July 16 2018 [Updated January 22 2019]

TRIGGER WARNING: Sexual Assault, Suicide, and LGBT slurs

Mikayla MacPherson is a veteran, activist, and inspiration. As one of the first transgender military members to receive hormone therapy through military healthcare, she had the opportunity to educate her fellow soldiers and even show some closeted members that they were not alone. However, she hasn’t always been a beacon of hope for fellow transgender military personnel. For much of her life, her future looked bleak. She’s endured discrimination of every nature, whether it was bullying, blackmail, or lawful exclusion. And now, after all the growth and acceptance she’s witnessed, a recent backpedaling in the military's outlook on transgender service has left her and her fellow transgender soldiers in the dark once again.

For MacPherson, life was difficult from the start. “I knew that something was wrong my entire life,” she said in a phone interview. At eleven years old, she snuck into her mother’s closet to try on her clothes. “Everything clicked into place,” she said, “it was like… now I understand what I’m feeling.” However, this realization brought no solace. Growing up in an ultra conservative and religious small town, coming out was nothing short of self-exile.

“I lived in fear. I was afraid of being outed,” she said. And though she spent her childhood hiding her true self to the best of her abilities, she was inevitably caught wearing a dress by a close family friend. Aware of the punishments she would receive if her family knew, he took advantage of her vulnerability. “He used that fear of outing me to systematically rape me,” she said. From the age of 15 until she moved away at 18, MacPherson endured inescapable sexual abuse.

If she told anyone about his manipulation, she would risk becoming homeless, or worse. “I was extremely worried about the physical consequences,” she said, in a text message, “not just from my family but from other kids my age.” Conversion therapy was also a possibility that terrified her.

“[He said], 'Who would believe you?

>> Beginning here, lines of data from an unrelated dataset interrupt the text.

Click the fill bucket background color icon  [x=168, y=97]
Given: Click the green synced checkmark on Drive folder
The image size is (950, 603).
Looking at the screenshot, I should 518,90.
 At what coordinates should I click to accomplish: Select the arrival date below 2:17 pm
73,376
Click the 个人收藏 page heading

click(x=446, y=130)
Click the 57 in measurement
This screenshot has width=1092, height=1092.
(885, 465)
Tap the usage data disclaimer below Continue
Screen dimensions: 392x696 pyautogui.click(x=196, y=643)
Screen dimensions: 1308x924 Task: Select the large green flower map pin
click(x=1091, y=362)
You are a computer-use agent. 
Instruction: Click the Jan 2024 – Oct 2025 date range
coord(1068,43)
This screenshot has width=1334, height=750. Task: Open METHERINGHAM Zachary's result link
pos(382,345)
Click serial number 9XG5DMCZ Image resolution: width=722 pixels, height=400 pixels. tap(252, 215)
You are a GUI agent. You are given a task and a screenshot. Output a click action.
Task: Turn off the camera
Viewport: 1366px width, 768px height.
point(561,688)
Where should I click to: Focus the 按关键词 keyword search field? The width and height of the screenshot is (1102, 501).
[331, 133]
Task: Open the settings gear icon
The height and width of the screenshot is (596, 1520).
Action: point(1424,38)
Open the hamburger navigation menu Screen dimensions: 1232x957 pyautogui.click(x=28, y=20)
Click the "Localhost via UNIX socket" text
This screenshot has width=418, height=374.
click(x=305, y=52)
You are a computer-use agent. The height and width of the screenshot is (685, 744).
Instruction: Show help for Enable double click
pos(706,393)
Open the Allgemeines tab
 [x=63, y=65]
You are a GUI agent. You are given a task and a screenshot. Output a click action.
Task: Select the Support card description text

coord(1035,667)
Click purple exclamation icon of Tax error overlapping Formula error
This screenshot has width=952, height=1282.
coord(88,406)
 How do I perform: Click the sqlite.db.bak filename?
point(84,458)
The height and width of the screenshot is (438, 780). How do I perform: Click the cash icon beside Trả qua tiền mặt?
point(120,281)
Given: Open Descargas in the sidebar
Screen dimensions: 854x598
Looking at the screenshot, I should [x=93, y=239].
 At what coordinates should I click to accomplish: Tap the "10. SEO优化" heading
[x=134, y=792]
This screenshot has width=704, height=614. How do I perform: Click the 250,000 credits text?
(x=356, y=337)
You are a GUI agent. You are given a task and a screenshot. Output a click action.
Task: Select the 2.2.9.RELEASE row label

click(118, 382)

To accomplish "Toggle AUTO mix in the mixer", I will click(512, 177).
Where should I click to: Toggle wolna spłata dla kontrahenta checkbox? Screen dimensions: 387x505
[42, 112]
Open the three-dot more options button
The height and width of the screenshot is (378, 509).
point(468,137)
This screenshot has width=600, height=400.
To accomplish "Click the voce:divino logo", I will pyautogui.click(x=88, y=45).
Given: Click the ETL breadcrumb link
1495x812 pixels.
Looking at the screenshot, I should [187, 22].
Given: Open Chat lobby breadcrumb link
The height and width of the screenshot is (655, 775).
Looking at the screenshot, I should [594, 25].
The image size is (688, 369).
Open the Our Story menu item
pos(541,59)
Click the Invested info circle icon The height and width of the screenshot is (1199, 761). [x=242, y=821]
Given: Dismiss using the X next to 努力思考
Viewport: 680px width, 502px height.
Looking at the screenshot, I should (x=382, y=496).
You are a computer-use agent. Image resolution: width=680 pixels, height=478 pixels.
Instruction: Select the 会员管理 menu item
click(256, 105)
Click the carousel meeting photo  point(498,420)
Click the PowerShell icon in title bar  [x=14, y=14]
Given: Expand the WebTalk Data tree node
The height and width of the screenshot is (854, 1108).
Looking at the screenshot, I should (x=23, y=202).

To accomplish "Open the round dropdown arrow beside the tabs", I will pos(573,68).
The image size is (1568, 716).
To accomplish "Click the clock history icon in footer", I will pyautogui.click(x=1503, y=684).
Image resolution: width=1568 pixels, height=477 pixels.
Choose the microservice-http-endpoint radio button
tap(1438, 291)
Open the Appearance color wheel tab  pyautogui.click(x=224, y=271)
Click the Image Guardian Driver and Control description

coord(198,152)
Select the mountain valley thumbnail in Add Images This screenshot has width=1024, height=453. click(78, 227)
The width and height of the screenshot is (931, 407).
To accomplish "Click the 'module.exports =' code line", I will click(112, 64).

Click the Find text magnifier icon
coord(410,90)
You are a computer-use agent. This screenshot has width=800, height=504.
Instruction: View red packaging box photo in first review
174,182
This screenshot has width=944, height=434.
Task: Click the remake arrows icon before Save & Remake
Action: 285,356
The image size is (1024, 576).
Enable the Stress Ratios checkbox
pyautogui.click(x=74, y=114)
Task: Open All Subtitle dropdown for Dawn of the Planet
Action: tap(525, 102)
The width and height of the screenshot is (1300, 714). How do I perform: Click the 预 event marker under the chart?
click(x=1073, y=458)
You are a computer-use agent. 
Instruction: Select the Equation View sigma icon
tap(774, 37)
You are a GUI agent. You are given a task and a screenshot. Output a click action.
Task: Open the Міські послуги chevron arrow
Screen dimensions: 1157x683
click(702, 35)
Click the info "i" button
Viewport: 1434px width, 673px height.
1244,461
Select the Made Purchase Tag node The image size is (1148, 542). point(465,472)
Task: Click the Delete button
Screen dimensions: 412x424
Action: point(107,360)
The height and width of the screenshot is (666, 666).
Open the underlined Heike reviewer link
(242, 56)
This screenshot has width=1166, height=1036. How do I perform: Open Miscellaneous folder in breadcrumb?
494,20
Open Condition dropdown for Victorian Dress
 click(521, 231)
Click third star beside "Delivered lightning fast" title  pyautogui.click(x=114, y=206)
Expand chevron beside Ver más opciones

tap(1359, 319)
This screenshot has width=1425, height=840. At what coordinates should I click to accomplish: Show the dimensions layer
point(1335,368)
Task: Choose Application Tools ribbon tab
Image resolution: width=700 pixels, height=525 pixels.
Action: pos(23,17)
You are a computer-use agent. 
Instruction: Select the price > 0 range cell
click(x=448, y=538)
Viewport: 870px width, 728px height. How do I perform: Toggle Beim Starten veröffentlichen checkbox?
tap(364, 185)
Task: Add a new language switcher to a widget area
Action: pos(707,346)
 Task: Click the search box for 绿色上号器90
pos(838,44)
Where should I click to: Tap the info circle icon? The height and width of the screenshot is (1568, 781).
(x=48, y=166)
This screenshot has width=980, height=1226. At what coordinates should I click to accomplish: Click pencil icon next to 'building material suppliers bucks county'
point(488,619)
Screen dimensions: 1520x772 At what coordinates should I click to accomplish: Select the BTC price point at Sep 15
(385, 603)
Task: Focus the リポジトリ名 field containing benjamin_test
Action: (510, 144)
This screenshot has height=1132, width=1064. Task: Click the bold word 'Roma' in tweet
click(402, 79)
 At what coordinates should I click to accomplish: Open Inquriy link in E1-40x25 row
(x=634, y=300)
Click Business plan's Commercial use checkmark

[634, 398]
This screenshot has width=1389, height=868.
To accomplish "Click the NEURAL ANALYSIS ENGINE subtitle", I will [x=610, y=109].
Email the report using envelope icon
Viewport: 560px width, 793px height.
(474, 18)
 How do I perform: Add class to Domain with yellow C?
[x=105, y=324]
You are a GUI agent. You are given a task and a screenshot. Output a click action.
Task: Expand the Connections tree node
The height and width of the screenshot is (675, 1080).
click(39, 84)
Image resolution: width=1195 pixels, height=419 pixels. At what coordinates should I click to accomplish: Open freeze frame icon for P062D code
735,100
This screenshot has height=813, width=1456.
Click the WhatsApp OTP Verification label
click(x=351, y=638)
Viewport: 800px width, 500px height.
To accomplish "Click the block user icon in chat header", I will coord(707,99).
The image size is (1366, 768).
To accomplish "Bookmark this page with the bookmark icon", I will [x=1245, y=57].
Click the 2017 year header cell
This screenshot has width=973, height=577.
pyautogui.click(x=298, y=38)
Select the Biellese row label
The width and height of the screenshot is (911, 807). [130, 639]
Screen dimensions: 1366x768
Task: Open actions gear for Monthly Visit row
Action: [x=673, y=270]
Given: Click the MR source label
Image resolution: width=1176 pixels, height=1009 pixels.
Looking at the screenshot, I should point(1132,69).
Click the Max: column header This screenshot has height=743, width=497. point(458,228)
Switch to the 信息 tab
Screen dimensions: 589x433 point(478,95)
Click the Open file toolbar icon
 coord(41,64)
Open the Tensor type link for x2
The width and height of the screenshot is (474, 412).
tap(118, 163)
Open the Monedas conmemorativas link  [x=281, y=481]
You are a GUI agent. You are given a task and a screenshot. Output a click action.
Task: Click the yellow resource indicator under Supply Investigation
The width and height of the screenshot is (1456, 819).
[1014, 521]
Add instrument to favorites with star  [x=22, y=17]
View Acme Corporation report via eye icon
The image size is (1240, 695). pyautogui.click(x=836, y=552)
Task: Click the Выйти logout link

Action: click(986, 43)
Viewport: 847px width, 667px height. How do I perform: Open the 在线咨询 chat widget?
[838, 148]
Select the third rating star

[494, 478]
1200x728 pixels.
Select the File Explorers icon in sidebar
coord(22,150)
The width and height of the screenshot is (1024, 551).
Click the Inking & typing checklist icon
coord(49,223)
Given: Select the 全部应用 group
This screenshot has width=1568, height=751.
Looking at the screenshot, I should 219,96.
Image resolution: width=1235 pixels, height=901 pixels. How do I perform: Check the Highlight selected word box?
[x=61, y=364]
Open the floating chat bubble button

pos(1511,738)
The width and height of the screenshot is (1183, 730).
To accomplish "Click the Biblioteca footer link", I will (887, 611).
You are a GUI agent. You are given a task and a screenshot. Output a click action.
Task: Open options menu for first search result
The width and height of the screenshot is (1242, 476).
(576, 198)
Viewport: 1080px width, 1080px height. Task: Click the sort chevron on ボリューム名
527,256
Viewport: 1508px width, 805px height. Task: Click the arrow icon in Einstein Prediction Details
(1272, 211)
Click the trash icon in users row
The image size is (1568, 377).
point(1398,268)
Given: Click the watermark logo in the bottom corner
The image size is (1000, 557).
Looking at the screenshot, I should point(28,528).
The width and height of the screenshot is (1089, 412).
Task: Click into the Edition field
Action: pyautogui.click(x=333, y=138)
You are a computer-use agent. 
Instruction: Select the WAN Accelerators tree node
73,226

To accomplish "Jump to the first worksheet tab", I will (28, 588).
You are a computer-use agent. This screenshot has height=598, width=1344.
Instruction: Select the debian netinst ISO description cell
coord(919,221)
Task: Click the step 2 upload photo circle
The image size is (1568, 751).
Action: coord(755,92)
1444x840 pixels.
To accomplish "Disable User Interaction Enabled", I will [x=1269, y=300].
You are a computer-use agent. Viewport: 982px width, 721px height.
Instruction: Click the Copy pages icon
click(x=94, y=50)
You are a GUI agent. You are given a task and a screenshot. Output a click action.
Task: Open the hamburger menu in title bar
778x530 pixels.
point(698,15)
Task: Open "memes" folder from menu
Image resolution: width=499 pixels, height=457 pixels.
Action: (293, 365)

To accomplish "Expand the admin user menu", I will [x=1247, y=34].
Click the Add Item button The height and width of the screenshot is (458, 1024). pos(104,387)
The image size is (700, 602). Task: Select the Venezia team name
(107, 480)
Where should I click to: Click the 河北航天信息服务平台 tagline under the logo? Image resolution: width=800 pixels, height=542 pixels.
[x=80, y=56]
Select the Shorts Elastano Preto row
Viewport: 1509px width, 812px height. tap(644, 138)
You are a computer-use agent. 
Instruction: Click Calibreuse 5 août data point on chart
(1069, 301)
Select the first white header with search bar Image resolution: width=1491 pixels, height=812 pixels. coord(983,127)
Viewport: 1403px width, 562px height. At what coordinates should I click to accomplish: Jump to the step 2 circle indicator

Everyone would believe me [when I say] that I caught you ‘being a little fairy f*ggot’. He used those very words.” Unfortunately, is words held truth. “I knew, yes, everyone would believe him and nobody would believe me.”

At twenty years old, her desire to prove to her family that she was a “man” prompted her to enlist in the military. “At first I thought going into the military would help me forget about who I was. I volunteered for some of the hardest assignments… ones that were very hazardous, ones that were very physically demanding.” Higher-ups took notice, and she climbed the ranks until she was promoted to Naval Chief Petty Officer. However, her trauma, along with untreated gender dysphoria, stuck with her and soon became overbearing.

MacPherson in her Navy uniform pre-transition. Image: Mikayla MacPherson

“I thought I would never be able to be my true self, and that, along with the sexual trauma, PTSD, depression, [and] the gender dysphoria… all of that… was crushing me until it literally came to a point where I just broke.” It was at this breaking point that MacPherson lost the will to live. “I was trying to do suicide by deployment… hoping that the next deployment I went on would be the deployment I’d get killed on.”

Eventually, her critical mental health led to hospitalization. “When you’re at a low point, and you really don’t realize what’s going on and you’re on medications, your body is reacting to antidepressants, and you’re just an open book saying all this stuff,” she said, “I got into the sexual trauma… and that got into gender dysphoria and [the doctors] wrote it all down and then started asking questions about how I identify.”

Next thing she knew, she was sitting down with Behavioral Health and Medical at her home unit. “At that point this was on military medical records,” she said. “Transgender service was still banned and they were still kicking people out for it. And I just thought this was it...The commander who was the head of Behavioral Health basically said, ‘you do realize… this is an administrative separation.’ That meant that I was potentially at hazard of losing [any type of benefits].” The information would reach her team in a week, giving her time to officially come out to her home command and say goodbye.

By the time she needed to confront her new commanding officer, a man she hadn’t even met, she was done keeping her past locked up inside. “I told him my entire story,” she said. “Here I am, this really hardcore Navy Chief Petty Officer, and I’m sitting in his office bawling like a small child. I was waiting for him to tell me ‘that’s it, you’re going home.’ And he just sat there, and... he just goes, ‘okay, I got three questions for you: How do you want me to address you? Have you picked out a name, a true name, for yourself? And what can I do to support you?’”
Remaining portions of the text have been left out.